Kirkus Reviews QR Code
Tiburcio! by David Caraccio Kirkus Star

Tiburcio!

Love, Crime and Rebellion in Early California

by David Caraccio

Pub Date: June 5th, 2014
ISBN: 978-1-4991-6597-5
Publisher: CreateSpace

An ambitious debut novel chronicles the making of an outlaw in frontier California.

Young Tiburcio Vasquez, the hero of Caraccio’s tale, was born in Mexico but raised in the United States, staying in the vicinity of Monterey, California. The year is 1854, and, as soon as the West Coast is conquered, “thousands of squatters are swarming all over the region, from Sacramento to San Francisco.” Tiburcio, a strapping vaquero, master horseman, and snappy guitarist, runs afoul of the new law in town when his cousin Anastacio Garcia shoots a constable in a bar fight. When the town’s vigilantes hold Tiburcio equally guilty, the young man flees to the mountains. Treated as an outlaw, he becomes one, rustling cattle and horses and encouraging his fellow natives to defy the invaders. “In the end,” he promises himself, “you will stand tall and they will cower like beaten dogs.” Tiburcio’s planned rebellion fails, but he proves to be a skillful bandit and spends the remaining 20 years of his life adventuring in the mountains, desert plains, and fields and fermenting insurrection in the jail cells of California (where he becomes a bit of a celebrity, because “he gave the ignorant brutes encouragement that life would improve once they were freed”).

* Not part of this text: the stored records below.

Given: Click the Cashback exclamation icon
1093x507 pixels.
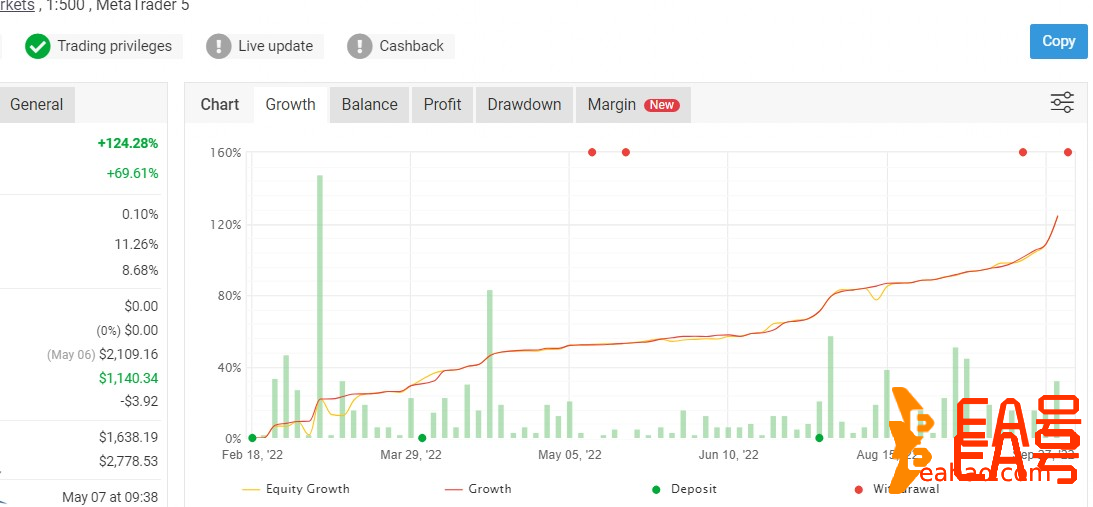Looking at the screenshot, I should [359, 46].
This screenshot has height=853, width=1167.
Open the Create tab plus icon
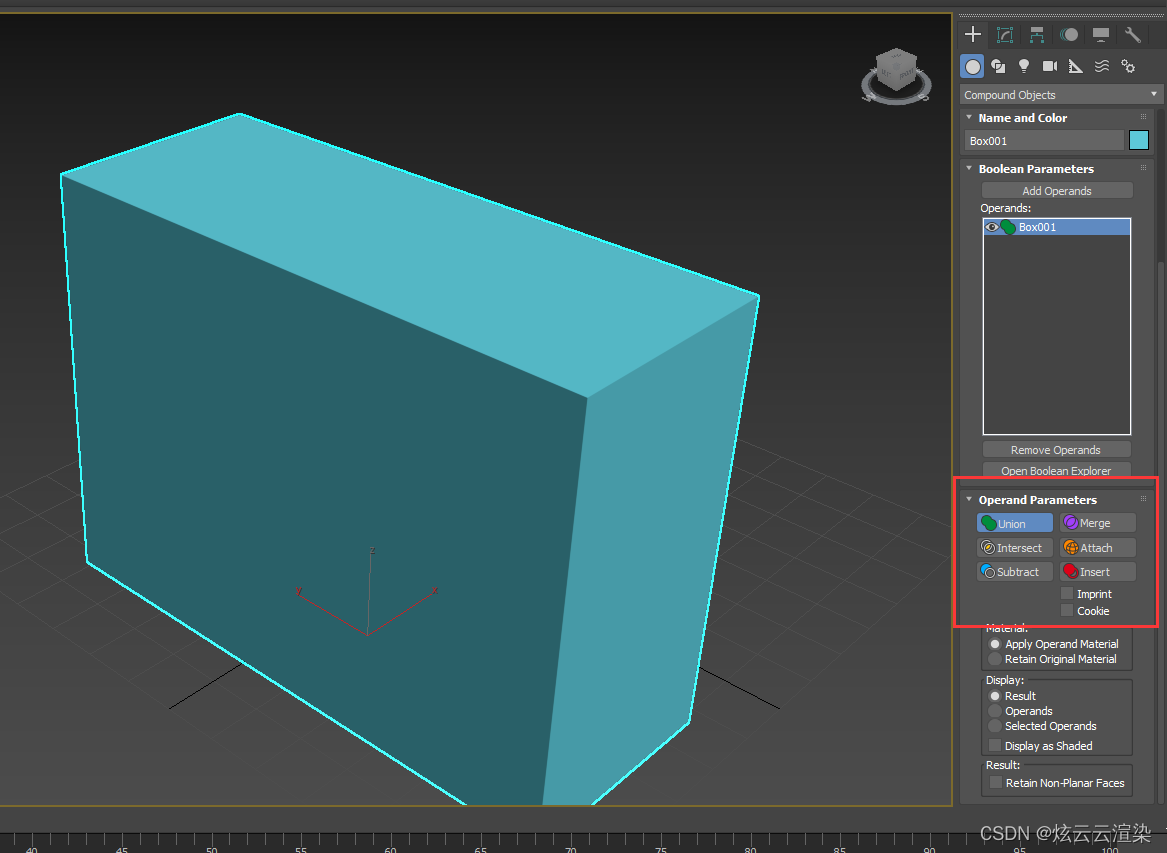(973, 34)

All the while, he pines for his true love, Anita, “the slender beauty whose dark eyes reflected the world right back to him.” Eventually, Anita becomes embroiled in the revolutionary politics Tibrurcio stirs up, involved enough to risk her own life and freedom. There is a good deal of truth in Caraccio’s fiction. Tiburcio was a real agitator and, later, an authentic legend in his home state. According to some sources, he was eventually memorialized as the pulp hero Zorro. In Caraccio’s story, the original proves more than a match for the famous avenger, so much so as to occasionally strain plausibility. The author’s research is impeccable, but this is a sweeping book, so necessary invention abounds. Readers come to know not only Tiburcio, but also the people around him: villagers, renegades, and gringos alike. The prose here is always clear and readable, and this 508-page book might have been even longer while still remaining every bit as enlightening and suspenseful. A lively epic of love, invasion, flight, and revolt in the years following the Mexican-American War.